[Texto seleccionado]
=====
Y prescindiendo de estas dos grandes colecciones, civil y eclesiástica, ¿cuánta luz no encierran estos archivos, necesaria para ilustrar nuestra historia? Porque, al fin, usted, que es el primero que ha intentado escribirla por el buen sistema histórico, conocerá que es imposible ilustrar el origen y progresos de nuestra cultura y civilización, de nuestra industria agraria y fabril, de nuestro comercio y población, de nuestra literatura, nuestras costumbres, usos y estilos, sin reconocer las escrituras privadas en que están contenidos; y sabe también que la historia, sin este descubrimiento, nunca será otra cosa que un montón de hechos y noticias, de nada importantes, y sólo útiles para contentar la vana curiosidad y el más vano orgullo de algunos pueblos.
Grandes cuestiones están también pendientes de la publicación de estos monumentos: constitución, legislación, población, cultura, carácter nacional, espíritu público, cosas todas tan provechosas de conocer como vergonzosas de ignorar. Y con esto digo que su empresa es muy digna de aprobación, y que cualquiera ministro amante del público deberá gloriarse de protegerla.
=====
Datos recopilados:
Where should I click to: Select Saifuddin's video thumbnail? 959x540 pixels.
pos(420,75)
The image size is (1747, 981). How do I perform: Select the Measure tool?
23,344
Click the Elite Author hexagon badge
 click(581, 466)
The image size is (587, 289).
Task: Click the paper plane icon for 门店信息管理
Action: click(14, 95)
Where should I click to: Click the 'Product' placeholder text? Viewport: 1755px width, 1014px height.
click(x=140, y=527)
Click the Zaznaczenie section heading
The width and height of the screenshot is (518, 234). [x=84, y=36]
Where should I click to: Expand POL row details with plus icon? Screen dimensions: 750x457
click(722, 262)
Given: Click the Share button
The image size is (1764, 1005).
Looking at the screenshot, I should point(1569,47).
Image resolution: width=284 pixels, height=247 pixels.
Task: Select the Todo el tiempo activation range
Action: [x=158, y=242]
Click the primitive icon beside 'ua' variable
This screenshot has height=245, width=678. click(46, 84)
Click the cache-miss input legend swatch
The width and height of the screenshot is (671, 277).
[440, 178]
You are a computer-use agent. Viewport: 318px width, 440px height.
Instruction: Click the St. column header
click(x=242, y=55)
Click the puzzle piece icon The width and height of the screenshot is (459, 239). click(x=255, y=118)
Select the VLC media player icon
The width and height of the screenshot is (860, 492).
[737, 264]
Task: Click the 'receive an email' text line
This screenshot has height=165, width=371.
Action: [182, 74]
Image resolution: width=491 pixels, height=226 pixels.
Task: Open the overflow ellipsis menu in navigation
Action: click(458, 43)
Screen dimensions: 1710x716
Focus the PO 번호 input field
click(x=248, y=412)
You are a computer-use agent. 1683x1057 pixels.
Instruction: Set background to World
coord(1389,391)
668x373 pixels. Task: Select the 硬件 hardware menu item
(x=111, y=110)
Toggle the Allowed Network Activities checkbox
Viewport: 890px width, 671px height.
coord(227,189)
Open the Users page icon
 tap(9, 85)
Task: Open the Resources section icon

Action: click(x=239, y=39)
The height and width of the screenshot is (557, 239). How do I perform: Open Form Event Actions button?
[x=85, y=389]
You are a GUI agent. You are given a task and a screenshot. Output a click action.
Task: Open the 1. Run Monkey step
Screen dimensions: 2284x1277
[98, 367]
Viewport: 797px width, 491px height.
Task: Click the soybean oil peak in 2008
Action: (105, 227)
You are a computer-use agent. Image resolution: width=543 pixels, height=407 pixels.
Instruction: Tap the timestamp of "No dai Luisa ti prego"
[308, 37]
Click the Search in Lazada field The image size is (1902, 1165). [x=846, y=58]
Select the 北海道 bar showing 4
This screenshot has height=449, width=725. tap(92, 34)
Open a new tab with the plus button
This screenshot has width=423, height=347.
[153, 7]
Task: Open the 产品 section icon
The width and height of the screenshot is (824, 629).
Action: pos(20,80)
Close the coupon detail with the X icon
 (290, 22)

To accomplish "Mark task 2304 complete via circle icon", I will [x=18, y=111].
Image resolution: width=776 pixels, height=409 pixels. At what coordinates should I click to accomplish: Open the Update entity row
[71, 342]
=====
[Tu objetivo] Transcribe literalmente el pasaje del texto sobre los archivos y la historia que va desde "Grandes cuestiones están" hasta "gloriarse de protegerla.".

[Respuesta correcta]
Grandes cuestiones están también pendientes de la publicación de estos monumentos: constitución, legislación, población, cultura, carácter nacional, espíritu público, cosas todas tan provechosas de conocer como vergonzosas de ignorar. Y con esto digo que su empresa es muy digna de aprobación, y que cualquiera ministro amante del público deberá gloriarse de protegerla.